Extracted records

****************

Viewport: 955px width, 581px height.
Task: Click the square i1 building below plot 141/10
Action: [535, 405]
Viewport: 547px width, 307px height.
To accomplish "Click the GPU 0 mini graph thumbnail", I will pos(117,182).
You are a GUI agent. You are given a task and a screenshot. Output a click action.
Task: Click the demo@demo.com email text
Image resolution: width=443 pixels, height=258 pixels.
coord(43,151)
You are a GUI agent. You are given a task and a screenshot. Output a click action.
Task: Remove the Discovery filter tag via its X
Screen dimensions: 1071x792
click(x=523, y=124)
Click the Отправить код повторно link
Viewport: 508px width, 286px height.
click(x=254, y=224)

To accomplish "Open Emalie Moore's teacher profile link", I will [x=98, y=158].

****************

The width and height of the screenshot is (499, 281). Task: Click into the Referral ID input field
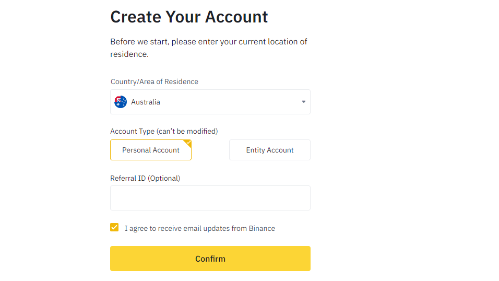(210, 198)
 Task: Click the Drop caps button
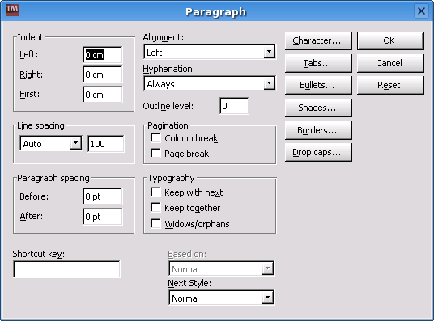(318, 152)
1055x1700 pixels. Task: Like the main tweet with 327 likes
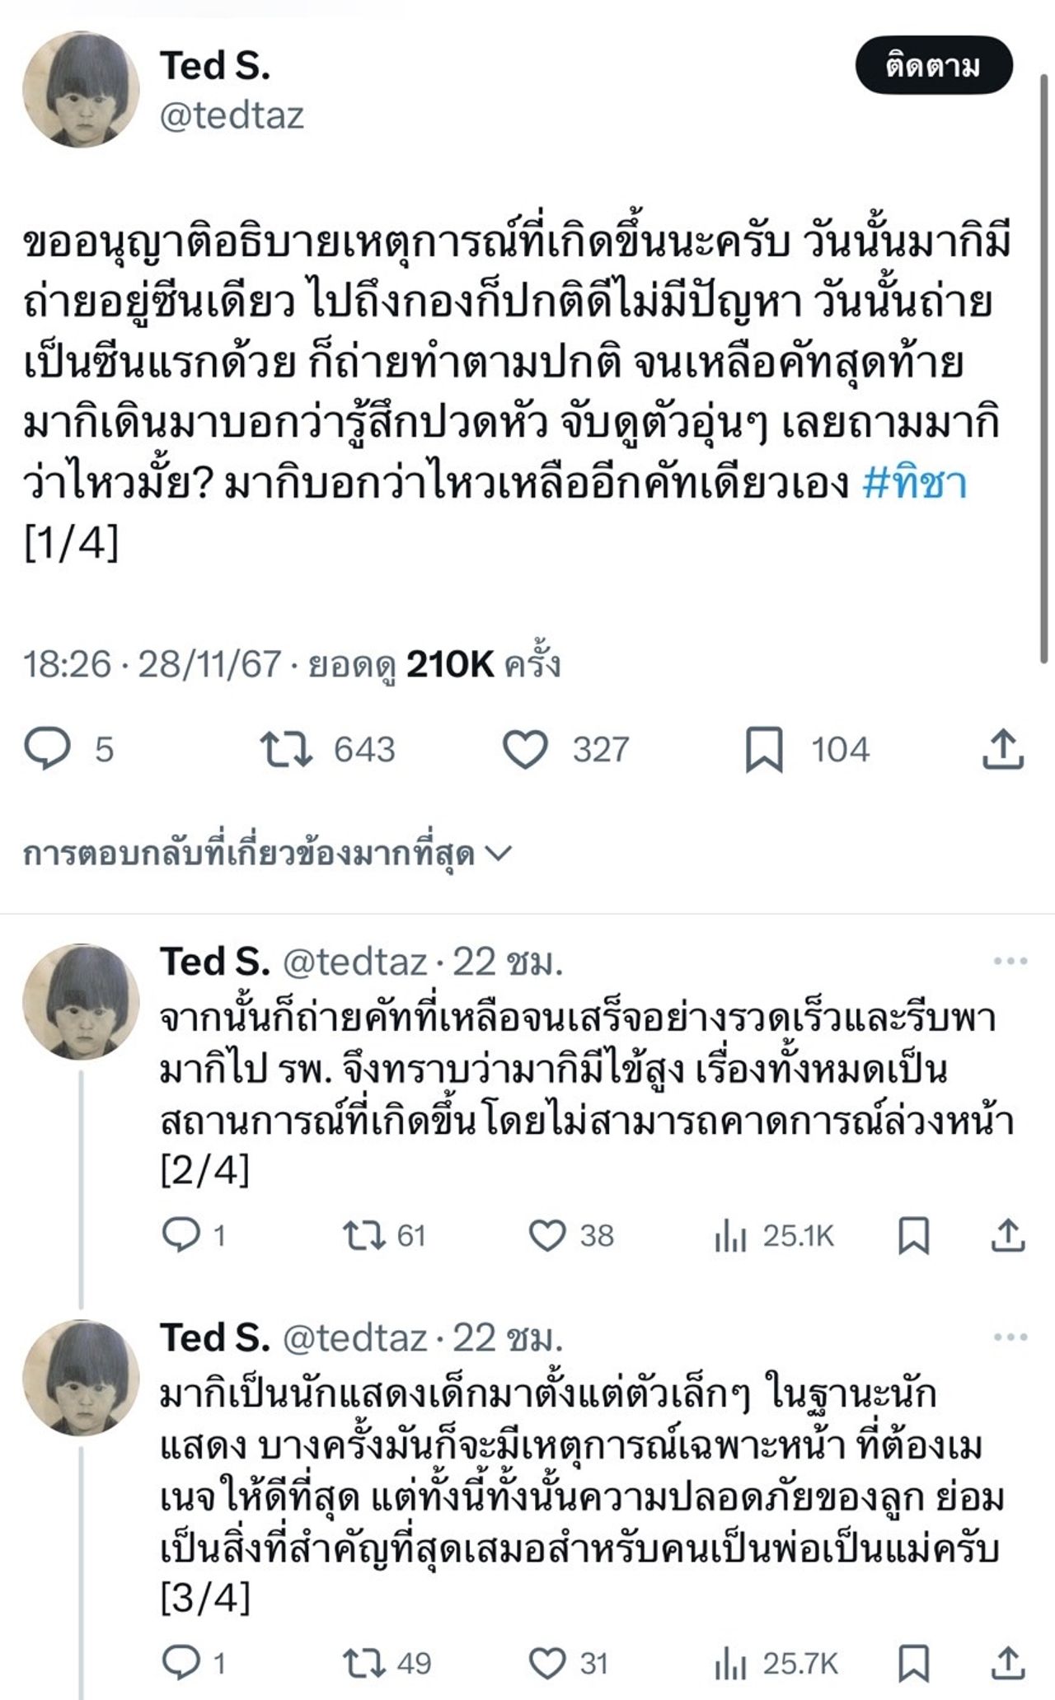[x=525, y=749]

****************

**What is required:** Your answer should be one number, the count of lines in the entries holding the string "accomplish".

**Problem solution:** 2